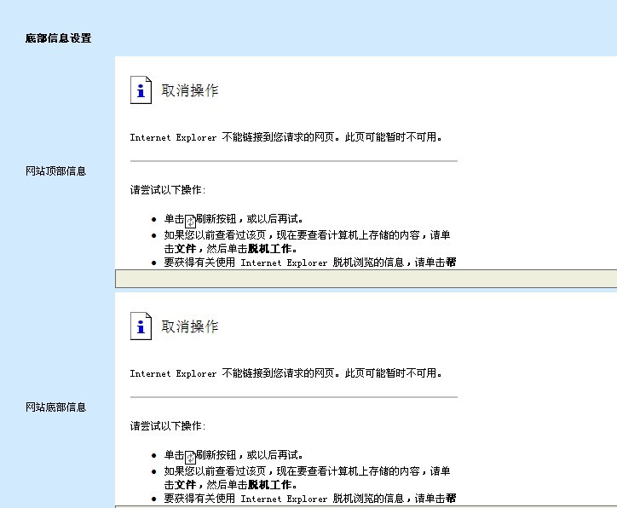Click the 取消操作 title in the bottom frame
The image size is (617, 508).
190,327
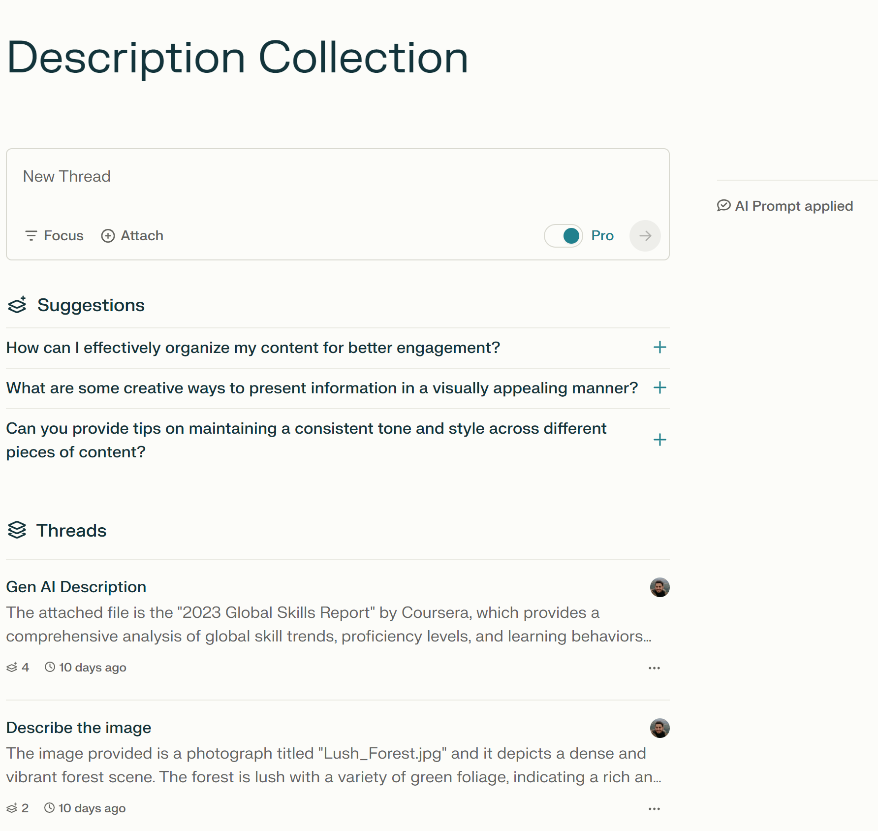Expand the consistent tone suggestion plus

click(x=659, y=440)
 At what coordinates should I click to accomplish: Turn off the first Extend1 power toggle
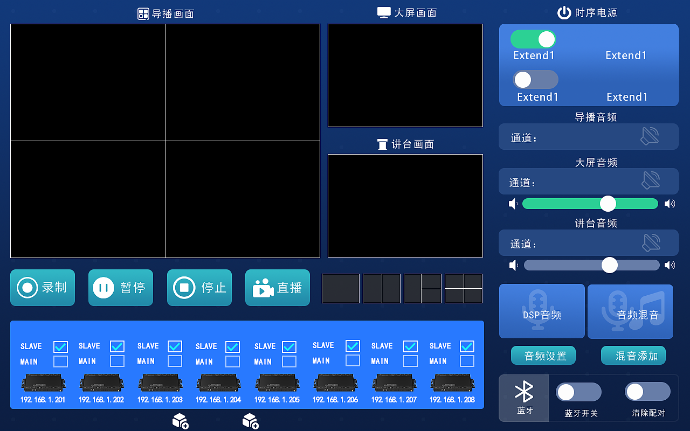click(x=533, y=39)
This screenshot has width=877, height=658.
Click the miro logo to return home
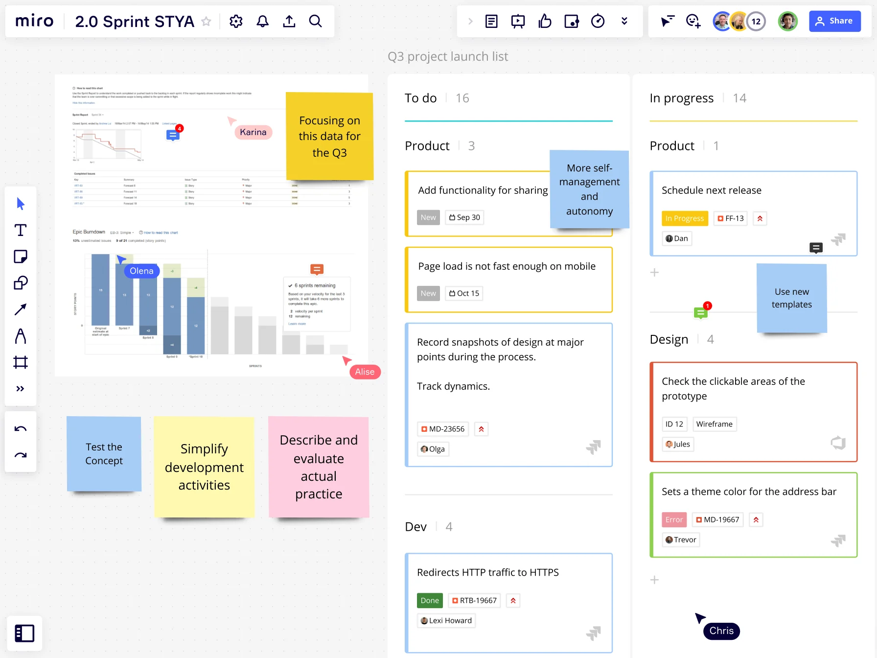(x=34, y=21)
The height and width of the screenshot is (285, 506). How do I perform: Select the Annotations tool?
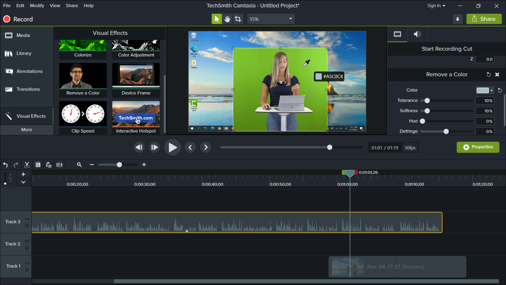(x=30, y=71)
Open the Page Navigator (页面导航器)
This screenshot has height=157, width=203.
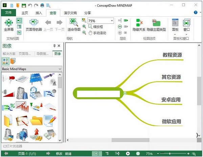[x=34, y=24]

──────────────────────────────

**STATED TASK**
Recast every line of the rows above as a numbered list, skipping blank lines. Leave the pictures out.

**TASK SOLUTION**
1. Click the 取消操作 title in the bottom frame
2. The image size is (617, 508).
3. 190,327
4. Expand the consistent tone suggestion plus
5. click(x=659, y=440)
6.  At what coordinates should I click to accomplish: Turn off the first Extend1 power toggle
7. click(x=533, y=39)
8. This screenshot has width=877, height=658.
9. Click the miro logo to return home
10. (x=34, y=21)
11. The height and width of the screenshot is (285, 506). How do I perform: Select the Annotations tool?
12. (x=30, y=71)
13. Open the Page Navigator (页面导航器)
14. This screenshot has height=157, width=203.
15. [x=34, y=24]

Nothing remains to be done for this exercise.